OF CASH, OF CAMELS, AND OF TIGHT PLACES




A Needle's Eye in Jerusalem


Today’s Gospel reading in the now-combined Roman Catholic and Anglican Lectionaries was St Mark’s rather touching story of the young man who came to Jesus and asked what he should do to obtain eternal life. Jesus told him that as a good Jew, he ought to know the answer: keep the Commandments. Yes, but I’ve done that faithfully all my life, said the youth sadly; implying that he felt there was still some essential ingredient missing. Jesus, says Mark, looked at him, and loved him. I’ve always imagined Jesus previously occupied with something else, and as it were replying over his shoulder, almost mechanically. And only now turning and looking at him, and ‘loving him’. There aren’t a lot of places in the Gospels where we are told that Jesus loved someone. John, of course; Martha, Mary, and Lazarus; and this anonymous young man, who thus finds himself in very select company. Jesus looked at him, and loved him, and saw at once what the lack was. Go sell your possessions, give what they bring to the poor, and come and follow me – sensing perhaps already that the Twelve would become Eleven?
            This, clearly, was not what the youth had been prepared for. He thought for a minute, then with infinite sadness shook his head and walked slowly away, ‘because he had many possessions’. And Jesus, equally sad, turned to his disciples and said, How hard it is for someone who has much to get into the Kingdom of Heaven! It is harder than it is for a camel to get through the Needle’s Eye.
            We were reminded that Needles' Eyes were particularly narrow gates in Jerusalem, used by pedestrians after the great gates were shut, and that even a very young and skinny camel would have a hard time getting through, let alone a plump or laden one. (Also, apparently, the rich and grand wouldn't use them because it mean stooping and squeezing, most undignified.)
            What I found interesting in both the homily that followed and in the commentaries in Prions en Eglise, by Emmanuel Schwab and Marc Sevin, was the way they all pointed up a lesson, a moral, that had not occurred to me. The obvious moral is depressing to all but the dispossessed; but as Fr Jean-Kamel pointed out, we are all rich in something. As Fr Schwab wrote, if selling all your possessions was the point, you would be buying your way into the kingdom. No, the point is that any riches you have – money, goods, talent, sophistication, intelligence, culture, beauty, strength, generosity, what you will – any wealth you have that serves to make you feel secure and stops you a) helping those who need it and b) pulling up sticks and following Jesus – this is what you have to learn to distance yourself from. Not to get rid of, necessarily; but to regard with equanimity and to give. To give to those who need it; to give to Him who is the Kingdom.
            Again, the point is not necessarily to donate everything to the local food bank or to create an association helping leukemia-patients in Angola. As someone else wrote, what is asked of us is being there. Not to be in our parallel world of Facebook or Twitter or Nintendo; not to dwell in a cherished past; not to strain toward a hoped-for future; but to be there in God’s time: the present. As a wonderful Sixties book put it: Remember Be Here Now. If you wear your riches lightly, you can be there for whoever needs you right now, at any time, and all your riches will be available at once. If you wear them lightly, you can be there and follow when He calls, right now, at any time. If each of us is the rich young man, then each of us is on the receiving end of that look of Jesus’s, and of that loving. In very select company.    
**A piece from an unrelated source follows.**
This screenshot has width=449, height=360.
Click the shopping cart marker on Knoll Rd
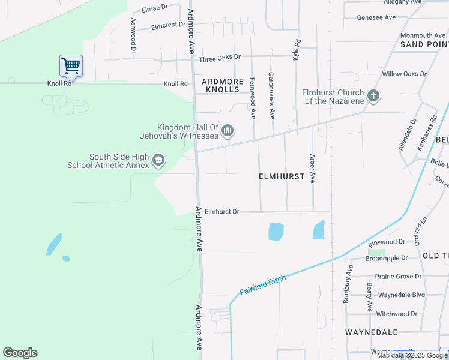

CODA: How not to walk away grieving. 
After publishing this, I remembered that there was another point to the commentaries I had read. The way not to be 'rich' is to be poor.  To be poor in spirit is to be blessed. How does one become poor in spirit? By realising, in the bottom of one's heart, that one can give oneself nothing. That everything is given by God, and that we need to ask for everything. If the real riches are those of the spirit, then we are all poor. Seek, and you shall find. Ask, and it shall be given to you. Given to you, not earned by you. Quæsumus, Domine. Gratias agimus tibi.